Junto a estos murales, atravesando uno de los portones más sólidos de todo el recorrido, en tierra de nadie, un mural nos recuerda que se le puede dar una oportunidad a la paz.
Es la hora de la despedida, han sido tres horas intensas con un anfitrión que, desde el primer momento, nos ha hecho sentirnos muy cómodos y que ha sido capaz de transmitirnos sentimientos que nos han acercado a una realidad que en gran parte nos era desconocida.
Contacto de Paddy Campbell
Nos vamos con la sensación de que dejamos atrás una tierra que sigue con sus heridas abiertas, con cierta simpatía hacia una causa irlandesa que, por carácter y sentimiento de solidaridad, puede parecernos más cercana. Pero con la curiosidad de conocer la realidad de esos británicos norirlandeses que habitan estas tierras desde hace más de cuatro siglos y que, sin duda, no son culpables de las decisiones y errores cometidos por sus antepasados.

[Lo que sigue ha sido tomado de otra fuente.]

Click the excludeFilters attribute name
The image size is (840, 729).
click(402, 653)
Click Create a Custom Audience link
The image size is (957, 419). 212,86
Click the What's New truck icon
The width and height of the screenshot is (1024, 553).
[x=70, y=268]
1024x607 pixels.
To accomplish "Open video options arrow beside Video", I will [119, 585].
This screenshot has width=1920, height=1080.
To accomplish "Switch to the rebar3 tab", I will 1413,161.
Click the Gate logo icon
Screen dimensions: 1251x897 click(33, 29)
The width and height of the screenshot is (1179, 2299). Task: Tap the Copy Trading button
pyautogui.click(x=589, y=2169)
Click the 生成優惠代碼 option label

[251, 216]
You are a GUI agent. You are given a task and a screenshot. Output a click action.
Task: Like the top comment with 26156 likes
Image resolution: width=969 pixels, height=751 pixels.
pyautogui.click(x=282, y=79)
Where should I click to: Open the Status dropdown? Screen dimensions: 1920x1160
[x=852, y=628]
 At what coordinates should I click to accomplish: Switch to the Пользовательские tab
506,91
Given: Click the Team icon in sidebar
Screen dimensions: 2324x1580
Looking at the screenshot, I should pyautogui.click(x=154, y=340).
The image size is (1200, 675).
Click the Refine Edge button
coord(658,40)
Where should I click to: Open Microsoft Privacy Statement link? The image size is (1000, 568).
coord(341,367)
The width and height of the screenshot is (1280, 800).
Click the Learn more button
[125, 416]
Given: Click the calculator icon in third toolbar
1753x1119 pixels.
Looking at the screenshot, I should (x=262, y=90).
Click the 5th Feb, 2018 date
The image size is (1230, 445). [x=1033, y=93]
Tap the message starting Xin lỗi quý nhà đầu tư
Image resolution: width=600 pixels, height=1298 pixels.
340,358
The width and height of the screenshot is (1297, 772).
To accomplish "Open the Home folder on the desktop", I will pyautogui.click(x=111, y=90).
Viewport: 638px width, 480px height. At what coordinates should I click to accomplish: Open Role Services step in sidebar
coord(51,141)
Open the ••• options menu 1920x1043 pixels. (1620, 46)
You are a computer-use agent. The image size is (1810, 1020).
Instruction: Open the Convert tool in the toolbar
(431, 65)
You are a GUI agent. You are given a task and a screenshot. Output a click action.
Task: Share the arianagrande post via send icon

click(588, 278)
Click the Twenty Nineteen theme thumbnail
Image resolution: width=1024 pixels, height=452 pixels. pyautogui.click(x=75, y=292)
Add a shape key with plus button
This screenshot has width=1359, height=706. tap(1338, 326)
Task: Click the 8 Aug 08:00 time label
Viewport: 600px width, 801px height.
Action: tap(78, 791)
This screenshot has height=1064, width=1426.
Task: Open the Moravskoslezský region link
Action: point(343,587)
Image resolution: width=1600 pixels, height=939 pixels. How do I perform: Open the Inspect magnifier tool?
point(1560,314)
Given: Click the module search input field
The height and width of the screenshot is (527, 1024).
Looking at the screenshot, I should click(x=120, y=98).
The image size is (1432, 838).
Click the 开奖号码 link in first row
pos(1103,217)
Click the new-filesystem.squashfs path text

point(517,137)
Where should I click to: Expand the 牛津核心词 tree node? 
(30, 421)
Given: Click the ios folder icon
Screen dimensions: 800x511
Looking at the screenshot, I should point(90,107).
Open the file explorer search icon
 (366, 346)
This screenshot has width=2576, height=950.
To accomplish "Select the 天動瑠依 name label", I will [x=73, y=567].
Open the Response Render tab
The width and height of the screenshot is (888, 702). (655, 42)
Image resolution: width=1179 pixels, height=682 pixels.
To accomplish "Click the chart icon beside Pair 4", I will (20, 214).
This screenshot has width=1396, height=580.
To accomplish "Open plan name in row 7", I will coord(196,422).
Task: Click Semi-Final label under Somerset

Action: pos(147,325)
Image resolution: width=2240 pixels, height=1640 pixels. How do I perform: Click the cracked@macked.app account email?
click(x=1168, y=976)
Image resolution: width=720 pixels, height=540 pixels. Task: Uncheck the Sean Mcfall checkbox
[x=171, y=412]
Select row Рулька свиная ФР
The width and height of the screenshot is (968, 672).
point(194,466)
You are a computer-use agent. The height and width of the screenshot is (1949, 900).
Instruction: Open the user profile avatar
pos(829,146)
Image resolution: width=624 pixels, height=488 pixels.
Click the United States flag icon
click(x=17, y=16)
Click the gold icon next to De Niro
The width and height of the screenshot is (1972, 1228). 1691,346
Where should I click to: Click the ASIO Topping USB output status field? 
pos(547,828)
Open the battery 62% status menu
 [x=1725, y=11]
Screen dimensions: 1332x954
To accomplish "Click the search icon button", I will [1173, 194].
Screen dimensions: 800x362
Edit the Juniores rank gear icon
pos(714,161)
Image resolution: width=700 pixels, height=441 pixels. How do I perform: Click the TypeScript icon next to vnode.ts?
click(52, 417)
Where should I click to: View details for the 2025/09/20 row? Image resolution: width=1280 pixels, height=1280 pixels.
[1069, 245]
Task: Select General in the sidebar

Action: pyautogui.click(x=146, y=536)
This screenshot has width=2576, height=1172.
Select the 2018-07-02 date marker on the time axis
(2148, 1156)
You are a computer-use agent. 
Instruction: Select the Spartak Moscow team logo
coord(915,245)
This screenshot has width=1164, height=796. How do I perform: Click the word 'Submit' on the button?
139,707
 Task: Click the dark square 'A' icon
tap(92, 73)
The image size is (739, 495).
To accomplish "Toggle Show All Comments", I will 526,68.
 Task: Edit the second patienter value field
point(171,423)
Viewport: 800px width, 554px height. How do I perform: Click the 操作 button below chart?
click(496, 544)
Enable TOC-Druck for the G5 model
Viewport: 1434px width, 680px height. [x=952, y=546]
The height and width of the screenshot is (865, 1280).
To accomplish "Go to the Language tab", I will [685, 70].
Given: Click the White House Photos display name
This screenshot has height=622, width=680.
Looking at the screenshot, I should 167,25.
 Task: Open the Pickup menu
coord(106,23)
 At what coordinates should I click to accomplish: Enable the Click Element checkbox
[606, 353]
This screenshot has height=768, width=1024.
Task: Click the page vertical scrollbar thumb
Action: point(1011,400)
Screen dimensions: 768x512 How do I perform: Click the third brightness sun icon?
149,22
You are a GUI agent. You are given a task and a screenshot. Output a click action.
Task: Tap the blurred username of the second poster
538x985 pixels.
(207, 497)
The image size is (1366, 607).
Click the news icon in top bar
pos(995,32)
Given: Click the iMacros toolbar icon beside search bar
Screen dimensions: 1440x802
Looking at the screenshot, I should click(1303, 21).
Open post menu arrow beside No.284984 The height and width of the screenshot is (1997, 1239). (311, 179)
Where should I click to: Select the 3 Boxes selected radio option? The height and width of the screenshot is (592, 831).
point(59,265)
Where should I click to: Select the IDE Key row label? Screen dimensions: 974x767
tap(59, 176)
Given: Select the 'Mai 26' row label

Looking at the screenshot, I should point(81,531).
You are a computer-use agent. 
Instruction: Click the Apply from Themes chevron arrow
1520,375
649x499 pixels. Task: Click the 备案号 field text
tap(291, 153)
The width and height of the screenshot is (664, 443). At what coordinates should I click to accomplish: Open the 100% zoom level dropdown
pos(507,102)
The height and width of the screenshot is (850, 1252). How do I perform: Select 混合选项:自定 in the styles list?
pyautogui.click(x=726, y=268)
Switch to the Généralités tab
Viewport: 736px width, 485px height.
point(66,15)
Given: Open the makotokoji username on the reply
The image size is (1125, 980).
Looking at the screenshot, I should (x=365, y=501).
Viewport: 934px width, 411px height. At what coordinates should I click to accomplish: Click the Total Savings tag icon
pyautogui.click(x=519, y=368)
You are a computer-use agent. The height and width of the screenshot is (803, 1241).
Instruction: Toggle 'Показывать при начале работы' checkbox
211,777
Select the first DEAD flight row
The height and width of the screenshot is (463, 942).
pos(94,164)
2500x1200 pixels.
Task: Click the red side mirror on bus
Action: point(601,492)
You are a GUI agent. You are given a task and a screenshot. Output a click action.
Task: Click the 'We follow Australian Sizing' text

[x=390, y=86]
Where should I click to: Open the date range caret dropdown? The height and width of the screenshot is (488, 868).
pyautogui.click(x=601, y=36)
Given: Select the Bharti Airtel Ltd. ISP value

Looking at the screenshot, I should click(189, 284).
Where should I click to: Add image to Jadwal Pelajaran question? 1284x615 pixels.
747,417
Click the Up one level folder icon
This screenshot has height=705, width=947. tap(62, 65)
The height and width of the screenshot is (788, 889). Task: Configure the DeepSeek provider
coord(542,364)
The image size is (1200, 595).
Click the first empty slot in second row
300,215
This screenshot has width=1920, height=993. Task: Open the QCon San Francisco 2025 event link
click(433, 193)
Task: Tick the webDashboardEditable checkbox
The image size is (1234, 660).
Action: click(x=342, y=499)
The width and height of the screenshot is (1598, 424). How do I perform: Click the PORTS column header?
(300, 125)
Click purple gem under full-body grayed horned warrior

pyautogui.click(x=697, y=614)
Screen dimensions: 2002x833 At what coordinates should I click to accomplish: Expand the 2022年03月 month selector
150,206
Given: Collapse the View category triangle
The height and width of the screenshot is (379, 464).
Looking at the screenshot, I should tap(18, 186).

Sentado en el avión de vuelta a casa, rodeado de familias felices que se dirigen a España a disfrutar de sus vacaciones, intento adivinar en las miradas de aquellos niños rubios y pelirrojos cuál será su origen y solo puedo pensar en la absurda obsesión que siempre ha tenido el ser humano en separarse del diferente.
En un avión que escapa de los grises cielos de Belfast buscando la luz de la Costa del Sol no hay católicos ni protestantes, no hay ingleses ni irlandeses solo hay personas que buscan alargar un minuto más ese momento de efímera felicidad que realmente da sentido a sus vidas.